5 or 2.5g/kg) or acetaldehyde (0.1 or 0.5g/kg) or an ICV injection of vehicle, EtOH or acetaldehyde (2.8 or 14.0 mu moles). IP administration of EtOH minimally induced c-Fos in some regions of the prefrontal cortex and basal ganglia, mainly at the low dose (0.5g/kg), while IP acetaldehyde induced c-Fos in virtually all the structures studied at both doses. Acetaldehyde administered centrally increased c-Fos in all areas studied, a pattern that was very similar to EtOH. Thus, IP administered acetaldehyde was more efficacious than EtOH at inducing c-Fos expression. However, the general pattern of c-Fos induction promoted by ICV

EtOH and acetaldehyde was similar. These results are consistent with the pattern observed in behavioral studies in which both substances produced the same magnitude of effect when injected centrally, and produced differences selleck chemical in potency

after peripheral administration.”
“Firefighters are exposed to known health-damaging air pollutants present in bushfire smoke and poorly managed exposure can result in serious health issues. A better understanding of exposure levels and the major factors influencing exposures is crucial for the development of mitigation strategies to minimise exposure risks and adverse health impacts.

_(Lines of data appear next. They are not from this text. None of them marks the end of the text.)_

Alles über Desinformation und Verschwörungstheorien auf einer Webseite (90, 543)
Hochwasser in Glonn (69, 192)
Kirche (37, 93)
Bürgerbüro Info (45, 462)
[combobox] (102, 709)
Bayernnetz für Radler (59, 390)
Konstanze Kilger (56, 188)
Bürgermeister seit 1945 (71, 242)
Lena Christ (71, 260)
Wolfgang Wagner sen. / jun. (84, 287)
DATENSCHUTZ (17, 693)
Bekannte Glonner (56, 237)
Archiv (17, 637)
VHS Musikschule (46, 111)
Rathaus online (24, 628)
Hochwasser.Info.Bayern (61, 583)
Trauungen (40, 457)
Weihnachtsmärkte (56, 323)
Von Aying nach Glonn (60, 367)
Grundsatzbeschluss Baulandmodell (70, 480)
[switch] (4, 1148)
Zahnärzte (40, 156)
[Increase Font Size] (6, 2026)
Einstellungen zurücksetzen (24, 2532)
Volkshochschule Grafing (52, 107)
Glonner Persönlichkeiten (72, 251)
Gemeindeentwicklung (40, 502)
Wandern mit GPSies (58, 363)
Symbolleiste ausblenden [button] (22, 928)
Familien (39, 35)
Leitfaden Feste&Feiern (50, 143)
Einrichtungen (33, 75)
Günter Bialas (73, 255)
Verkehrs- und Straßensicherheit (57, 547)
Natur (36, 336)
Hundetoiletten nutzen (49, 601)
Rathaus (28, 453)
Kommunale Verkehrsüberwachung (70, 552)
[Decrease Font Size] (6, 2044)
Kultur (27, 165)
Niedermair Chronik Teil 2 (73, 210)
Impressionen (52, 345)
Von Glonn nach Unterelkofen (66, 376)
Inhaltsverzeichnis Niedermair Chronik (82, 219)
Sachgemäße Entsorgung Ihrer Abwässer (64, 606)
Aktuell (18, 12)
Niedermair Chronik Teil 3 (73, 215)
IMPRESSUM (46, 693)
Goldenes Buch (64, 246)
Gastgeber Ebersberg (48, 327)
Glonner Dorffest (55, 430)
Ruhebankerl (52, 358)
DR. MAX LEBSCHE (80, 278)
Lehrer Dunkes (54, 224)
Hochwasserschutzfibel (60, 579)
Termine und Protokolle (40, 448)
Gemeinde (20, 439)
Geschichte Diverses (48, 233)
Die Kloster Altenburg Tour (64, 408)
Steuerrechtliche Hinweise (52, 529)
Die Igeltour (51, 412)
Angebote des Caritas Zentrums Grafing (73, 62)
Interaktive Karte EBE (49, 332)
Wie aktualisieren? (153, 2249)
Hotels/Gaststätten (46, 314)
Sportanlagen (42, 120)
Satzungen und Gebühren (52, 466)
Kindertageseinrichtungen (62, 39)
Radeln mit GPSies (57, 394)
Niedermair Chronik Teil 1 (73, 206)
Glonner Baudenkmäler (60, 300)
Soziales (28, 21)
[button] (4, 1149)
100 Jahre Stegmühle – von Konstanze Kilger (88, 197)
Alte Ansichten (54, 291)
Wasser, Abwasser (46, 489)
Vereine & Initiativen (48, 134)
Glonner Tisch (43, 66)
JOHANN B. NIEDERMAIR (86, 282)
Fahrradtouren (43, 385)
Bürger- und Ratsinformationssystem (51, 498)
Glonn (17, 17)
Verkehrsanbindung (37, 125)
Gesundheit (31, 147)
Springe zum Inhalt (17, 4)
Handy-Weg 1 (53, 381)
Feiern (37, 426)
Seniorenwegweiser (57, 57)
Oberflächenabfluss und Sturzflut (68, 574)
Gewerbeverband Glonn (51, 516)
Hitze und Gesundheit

This study monitored air toxics within the breathing Tyrosine Kinase Inhibitor Library price zone of firefighters at prescribed burns and at wildfires in Australia. The results showed that exposure levels were highly variable, with higher exposures (sometimes exceeding occupational exposure standards) associated with particular work tasks (such as patrol and suppression) and with certain burn conditions. The majority of firefighter’s exposures were at low and moderate levels (similar to 60%), however considerable attention

should be given to the high (similar to 30%) and very high (6%) exposure risk situations for which acute and chronic health risks are very likely and for which control strategies should be developed and implemented to minimise health risks. (c) 2010 Elsevier Ltd. All rights reserved.”
“Salsolinol, Bax apoptosis a tetrahydroisoquinoline present in the human and rat brains, is the condensation product of dopamine and acetaldehyde, the first metabolite of ethanol. Previous evidence obtained in vivo links salsolinol with the mesolimbic dopaminergic (DA) system: salsolinolis self-administered into the posterior of the ventral tegmental area (pVTA) of rats; intra-VTA administration of salsolinol induces a strong conditional place preference and increases dopamine release in the nucleus accumbens (NAc). However, the underlying neuronal mechanisms are unclear. Here we present an overview of some of there centre search on this topic. Electrophysiological studies reveal that DA neurons in the pVTA are a target of salsolinol. In acute brain slices from rats, salsolinol increases the excitability and accelerates the ongoing firing of dopamine neurons in the pVTA.